With increased competition and reliance on sophisticated ERP, CRM and other business- critical applications, companies are storing more data than ever before in database management systems. Accumulating and managing more data can have a negative impact on application performance.
Applications can experience slower response times as queries have to slog through volumes of data to find the pieces of data being requested. Consider a query that deploys a full table scan. If the table has 1000 rows, that query will run faster than if the table has 100,000 rows-- even if the result set of the query is only 10 rows in both cases. Larger databases take longer to manage and maintain, resulting in costly downtime, causing application availability to suffer. In addition, it can take longer to spring back from a critical outage when both current and historical data reside in the same operational database and the DBA has much more data to recover.

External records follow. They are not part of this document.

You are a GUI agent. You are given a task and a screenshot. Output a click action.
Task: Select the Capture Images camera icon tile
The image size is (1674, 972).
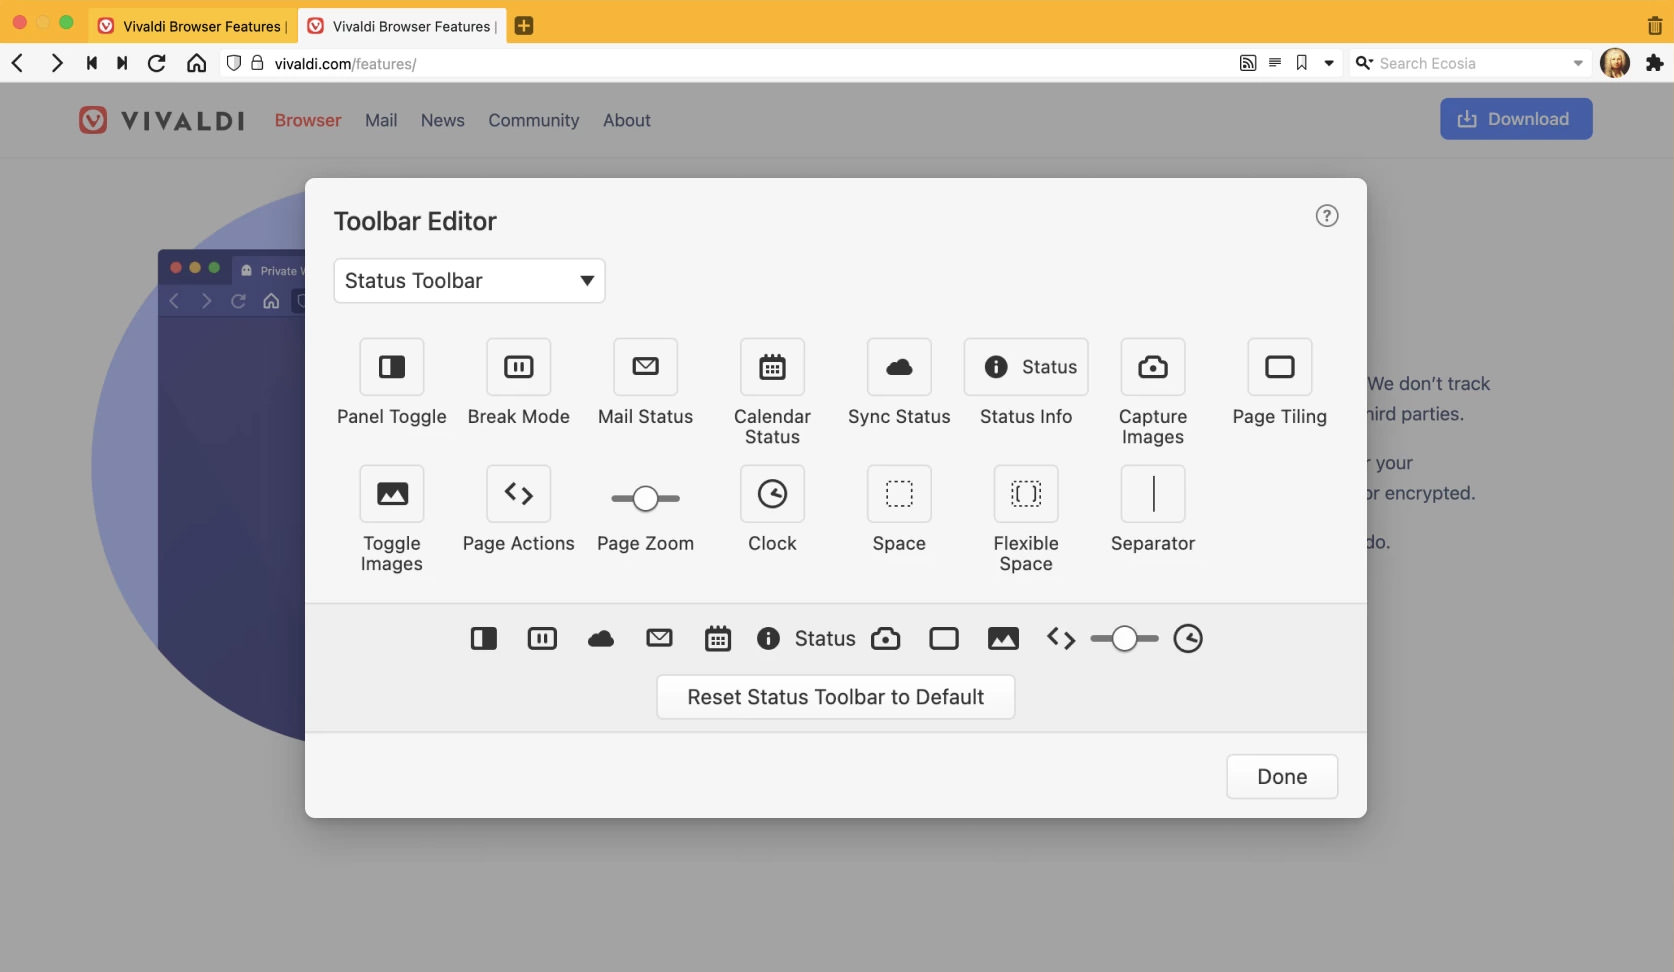pos(1152,367)
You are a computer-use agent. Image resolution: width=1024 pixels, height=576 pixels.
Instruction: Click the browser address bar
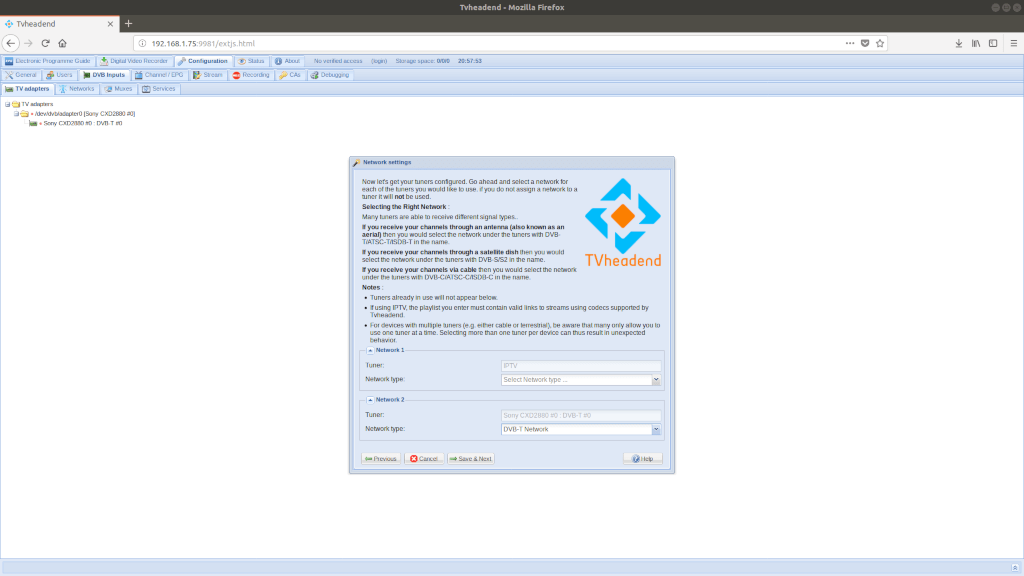[490, 43]
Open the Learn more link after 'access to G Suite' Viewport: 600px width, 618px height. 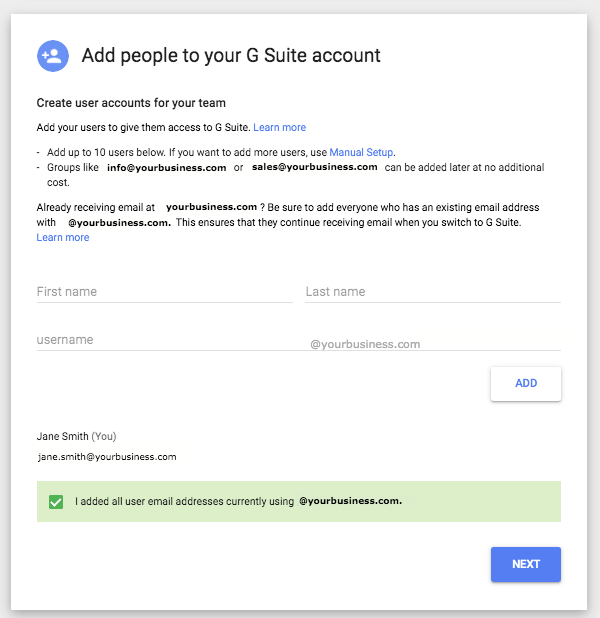point(279,128)
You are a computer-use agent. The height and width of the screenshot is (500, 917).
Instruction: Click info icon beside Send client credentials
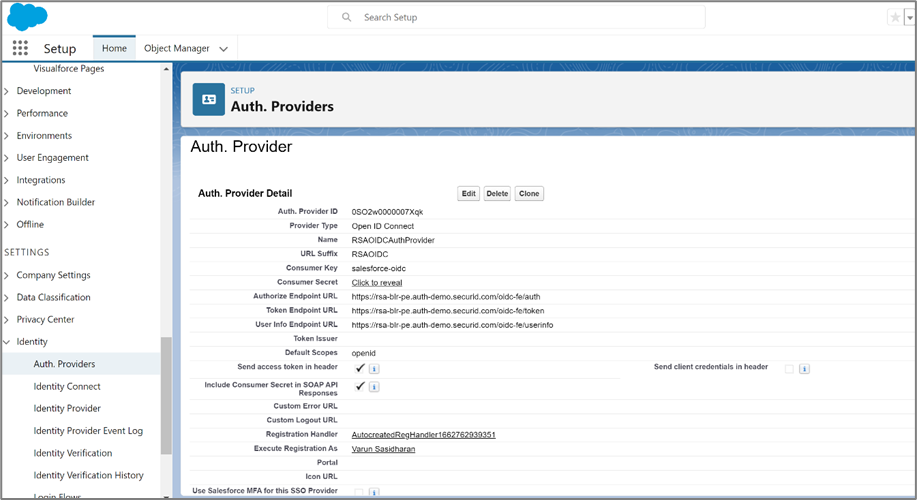(x=804, y=369)
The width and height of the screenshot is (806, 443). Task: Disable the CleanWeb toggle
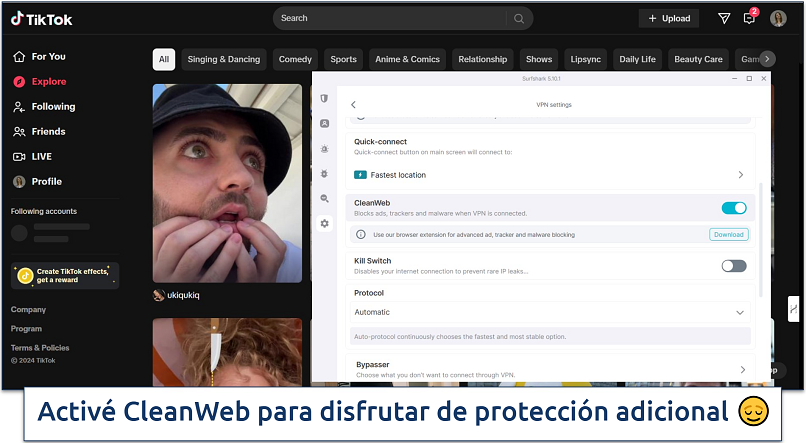point(733,208)
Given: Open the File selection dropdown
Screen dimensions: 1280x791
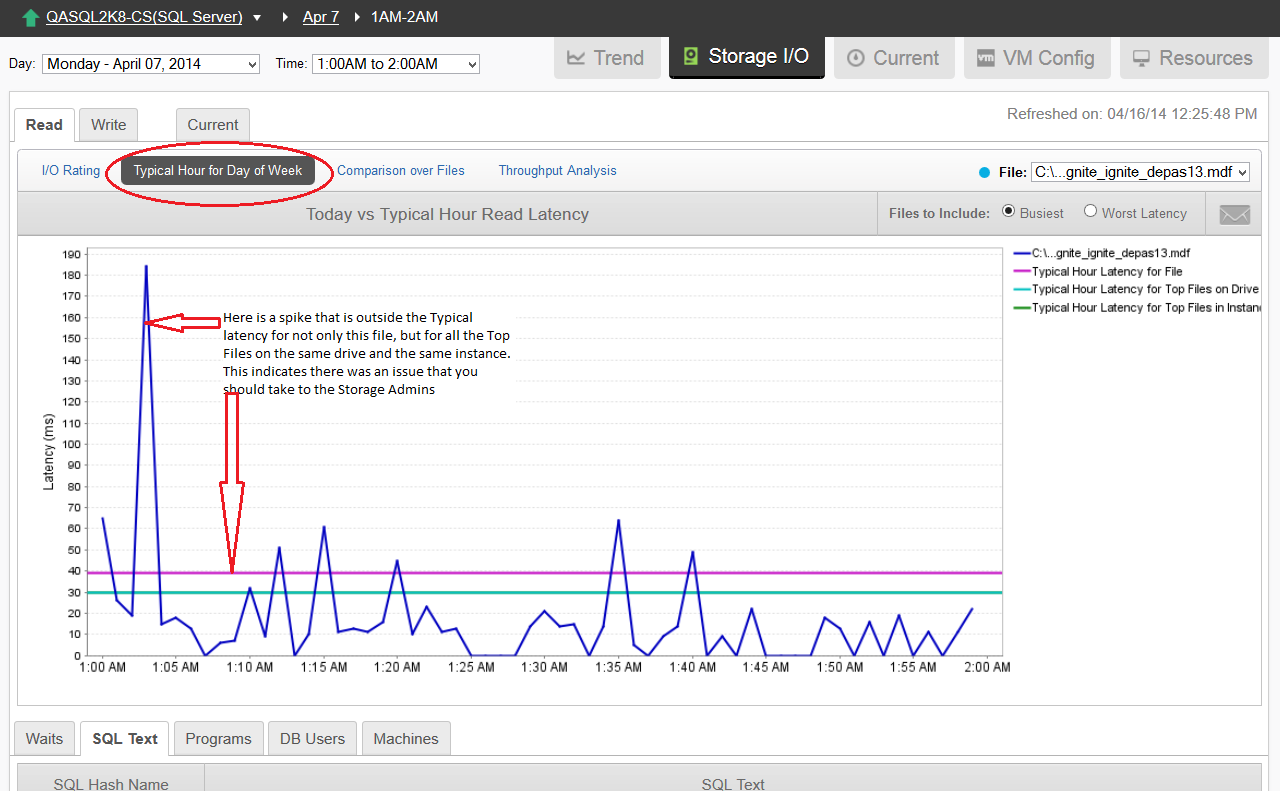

So what can be done? A well-thought-out plan for archiving seldom-accessed data from production databases and storing it separately can help. Of course, this is not a simple task. Most applications have strategies for validating and updating data, but few provide a method for safely removing inactive data from production databases when it is no longer needed. Even if data could be safely archived, any subsequent need to access or restore the data would pose a major challenge. Having the capability to access archived data is essential.
Government regulations may require that data remain accessible long after your organization needs it to conduct ongoing business. Your company may need to access archived data to respond to an audit or discovery request. So, even though the data is removed from the production environment, it must remain accessible. Furthermore, the consistency of the data being archived is important. You cannot approach archiving on a table- by- table basis but, instead, must focus on archiving referentially intact subsets of data. A capable database archiving solution must manage complex relational data and keep that data referentially intact.
Once the data is archived, technicians and business users need the capability to access archived data in its relational or business context without having to restore it. They also need the ability to selectively restore only the desired data. It should not be necessary to restore massive amounts of data to access the few rows required.
Database archiving involves planning, in-depth knowledge of the data and metadata, and a flexible mechanism for accessing the archived data. Furthermore, database archiving solutions must be scalable and support the most popular DBMSs and application suites, so you can use it to archive data from multiple, different DBMS products -- and restore it to a different DBMS if you so desire.
The best approach is to implement commercial off-the-shelf (COTS) database archiving software such as those from Princeton Softech and OuterBay. Most companies implement such database archiving solutions using a phased approach, with the overall corporate objective to employ a strategic database archiving solution across the enterprise. Once the archiving policies are established for a selected data- intensive application, much of the process is automated.
Some of the steps for implementing database archiving include: analyzing your business rules and objectives, archive requirements and policies, and access and storage requirements; identifying data that can be archived to meet business objectives; and verifying the archive process, including selectively archiving and removing data from a production database, and accessing and restoring it as needed.
Database archiving is recognized as a best-practice strategy for improving performance, increasing availability and lowering costs. Start taking control of continued data growth and plan for your database archival needs as an integral part of managing your enterprise application data today.